Um den Ansatz zu verstehen, muss man wissen, wie es bisher war. Das Geschäft zwischen Hilfigers Vertrieb und den Einkäufern der Einzelhändler lief in etwa so, wie wenn die Frau vorm Ausgehen den Inhalt des Kleiderschranks auf dem Doppelbett ausbreitet und dann Röcke und Hosen, Blusen und Pullover abwechselnd vor den Spiegel hält, bis es ihr gefällt. Als Modekonzern braucht man dafür Platz, Helfer und ganz viele Klamotten.
Denn PVH ist ein Riese mit einem Umsatz von knapp neun Milliarden Euro. Er bringt in seinen zwei Hauptmarken rund 6000 unterschiedliche Teile pro Jahr heraus, verteilt auf vier Jahreszeiten. Die Mode muss dann in 60 Showrooms gezeigt werden, in unterschiedlichen Größen und Farben. „Es waren jedes Jahr Millionen Teile“, sagt Mirkovic.
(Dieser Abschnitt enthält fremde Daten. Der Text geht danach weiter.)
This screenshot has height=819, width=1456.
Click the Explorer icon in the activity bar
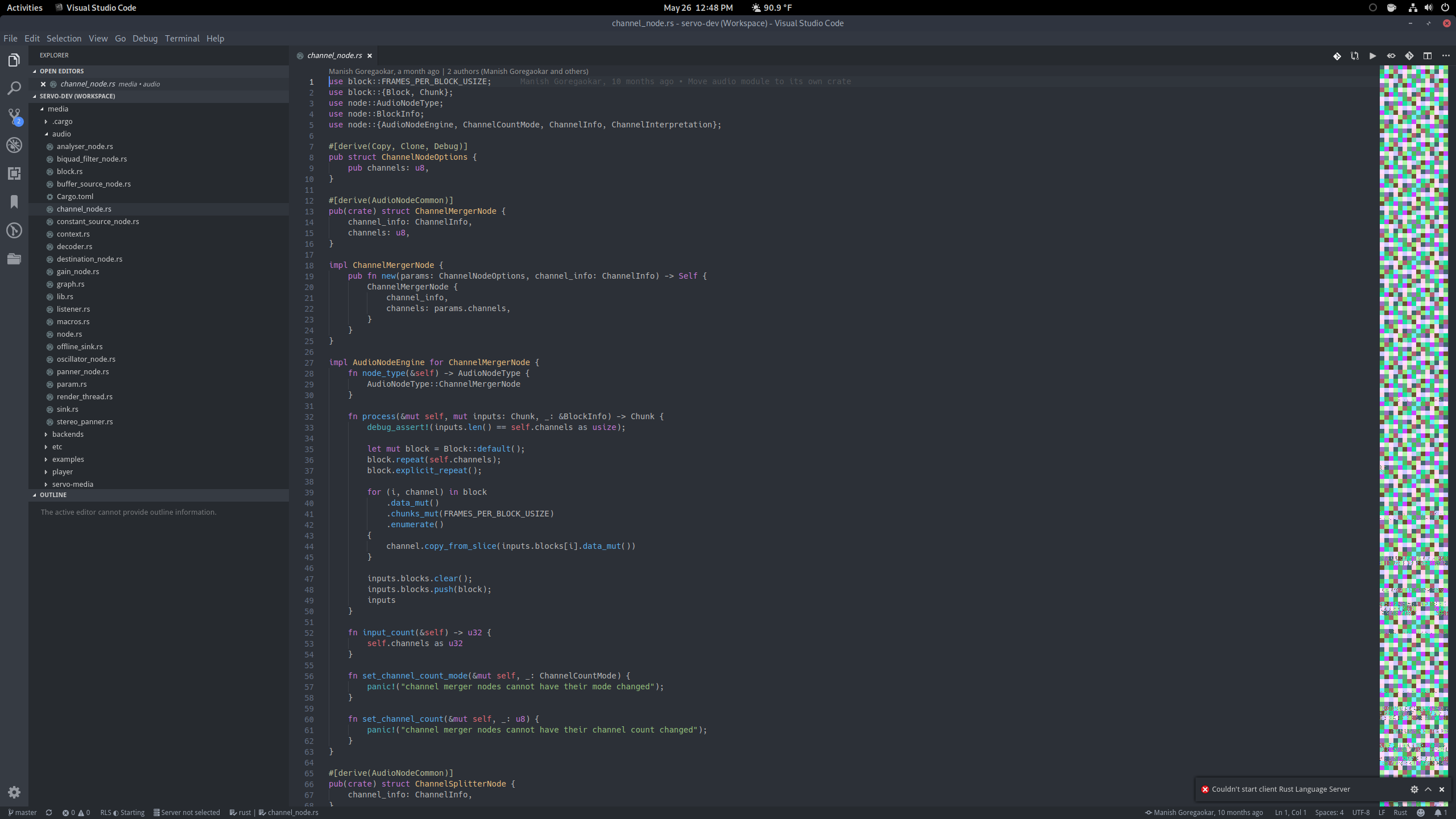point(14,60)
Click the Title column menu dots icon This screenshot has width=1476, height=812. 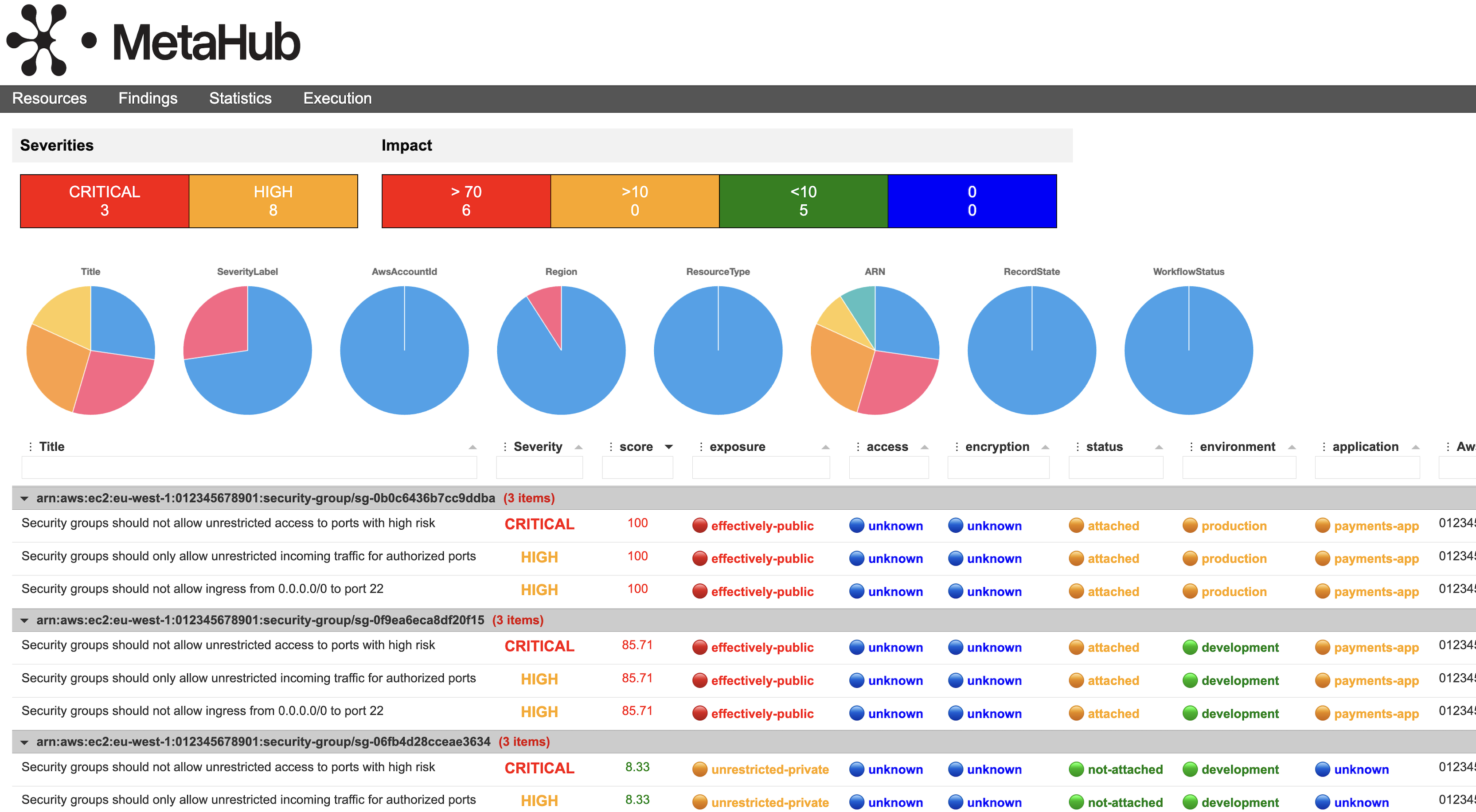[x=31, y=447]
Als Hilfiger seine Pläne vorstellte, Kleiderständer und Bügeltische durch Touchscreens zu ersetzen, schrie der Vertrieb Zeter und Mordio. Mode müsse man doch anfassen. Eine schöne Bluse könne nur Emotionen auslösen, wenn man sie berühren darf. Aber warum, fragt Mirkovic, kaufen die Menschen dann überhaupt online ein? Also baute Hilfiger radikal um. Quasi über Nacht musste der Vertrieb lernen, nur mit digitalen Bildern zu verkaufen. Der Bedarf an Schaustücken wurde um 80 Prozent reduziert.
Präsentiert hat Mirkovic den digitalen Masterplan auf Einladung der Marketing-Community Freiburg/Südbaden (Macs) bei Kaiser Mode, einem der letzten großen Kaufhäuser Freiburgs. Inhaber Frank Motz lebt die Philosophie der Gründerfamilie fort: Einkaufen soll bei Kaiser nicht nur eine Erledigung sein, sondern ein Erlebnis. In genau diese Kerbe schlägt auch Hilfiger mit seiner Strategie für den stationären Handel. Die Vorteile der vernetzten Welt will der Moderiese auch in Kaufhäuser und eigene Geschäfte tragen. Dort beantwortet dann ein Computer die Frage, ob es die Jeans auch eine Nummer größer gibt. Ideen, wie man das Digitale bis in die Umkleidekabine trägt, gibt es genug.
Die aktuelle Bilanz von PVH zeigt: Hilfiger wächst. Calvin Klein, wo die digitale Offensive mit anderthalb Jahren Verzögerung begann, schrumpft. Ob es da einen Zusammenhang gibt, will Mirkovic aber nicht beantworten.
Hauptsorge im Online-Handel sind hohe Retourenquoten. „Wir kennen keinen, der online Geld verdient“, sagt Kaiser-Inhaber Frank Motz. Aber er weiß auch: 2018 lag der Online-Umsatz mit Mode in Deutschland bei fast 17 Milliarden Euro. Das ist viel Geld, das nicht in der Fußgängerzone ausgegeben wird. Vom benachbarten Parkhaus habe er gehört, so Motz, dass im vergangenen Jahr 100.000 Tickets weniger gelöst wurden. Ein Minus von zehn Prozent. Online-Mode hat 2018 um acht Prozent zugelegt. Der Zusammenhang liegt auf der Hand.